▶ _WORK ORDER_
Reproduce the lines below exactly, starting at the one containing "Screen dimensions: 1568x751" and stopping at the final line.

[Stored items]
==================================================

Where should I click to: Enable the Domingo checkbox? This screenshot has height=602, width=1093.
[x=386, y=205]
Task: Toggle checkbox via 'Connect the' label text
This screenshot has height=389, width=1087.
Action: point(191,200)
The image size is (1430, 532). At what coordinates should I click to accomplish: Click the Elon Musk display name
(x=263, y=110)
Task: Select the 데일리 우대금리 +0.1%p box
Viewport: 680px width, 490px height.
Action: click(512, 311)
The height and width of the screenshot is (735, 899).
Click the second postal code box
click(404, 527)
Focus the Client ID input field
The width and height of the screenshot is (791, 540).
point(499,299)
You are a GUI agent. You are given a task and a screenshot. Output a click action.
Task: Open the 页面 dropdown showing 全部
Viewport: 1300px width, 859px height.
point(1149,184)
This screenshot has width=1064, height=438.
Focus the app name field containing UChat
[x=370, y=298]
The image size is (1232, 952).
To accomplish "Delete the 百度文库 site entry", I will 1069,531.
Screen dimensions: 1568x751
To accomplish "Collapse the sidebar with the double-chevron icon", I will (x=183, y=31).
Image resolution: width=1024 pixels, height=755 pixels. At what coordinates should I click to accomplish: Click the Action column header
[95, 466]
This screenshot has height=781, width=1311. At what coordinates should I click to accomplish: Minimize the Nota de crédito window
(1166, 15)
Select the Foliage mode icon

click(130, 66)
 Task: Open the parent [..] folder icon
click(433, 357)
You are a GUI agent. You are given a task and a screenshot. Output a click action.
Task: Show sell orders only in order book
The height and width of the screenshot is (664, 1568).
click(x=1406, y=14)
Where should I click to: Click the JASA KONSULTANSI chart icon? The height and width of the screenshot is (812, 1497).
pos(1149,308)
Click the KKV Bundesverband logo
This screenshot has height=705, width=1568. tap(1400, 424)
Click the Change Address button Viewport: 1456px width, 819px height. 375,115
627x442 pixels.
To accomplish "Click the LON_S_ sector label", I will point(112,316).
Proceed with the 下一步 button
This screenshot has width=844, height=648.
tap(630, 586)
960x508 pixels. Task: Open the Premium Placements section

==================================================

▶ _TASK OUTPUT_
Screen dimensions: 1568x751
To accomplish "Collapse the sidebar with the double-chevron icon", I will (x=183, y=31).
Image resolution: width=1024 pixels, height=755 pixels. At what coordinates should I click to accomplish: Click the Action column header
[95, 466]
This screenshot has height=781, width=1311. At what coordinates should I click to accomplish: Minimize the Nota de crédito window
(1166, 15)
Select the Foliage mode icon

click(130, 66)
 Task: Open the parent [..] folder icon
click(433, 357)
You are a GUI agent. You are given a task and a screenshot. Output a click action.
Task: Show sell orders only in order book
The height and width of the screenshot is (664, 1568).
click(x=1406, y=14)
Where should I click to: Click the JASA KONSULTANSI chart icon? The height and width of the screenshot is (812, 1497).
pos(1149,308)
Click the KKV Bundesverband logo
This screenshot has height=705, width=1568. tap(1400, 424)
Click the Change Address button Viewport: 1456px width, 819px height. 375,115
627x442 pixels.
To accomplish "Click the LON_S_ sector label", I will point(112,316).
Proceed with the 下一步 button
This screenshot has width=844, height=648.
tap(630, 586)
960x508 pixels. Task: Open the Premium Placements section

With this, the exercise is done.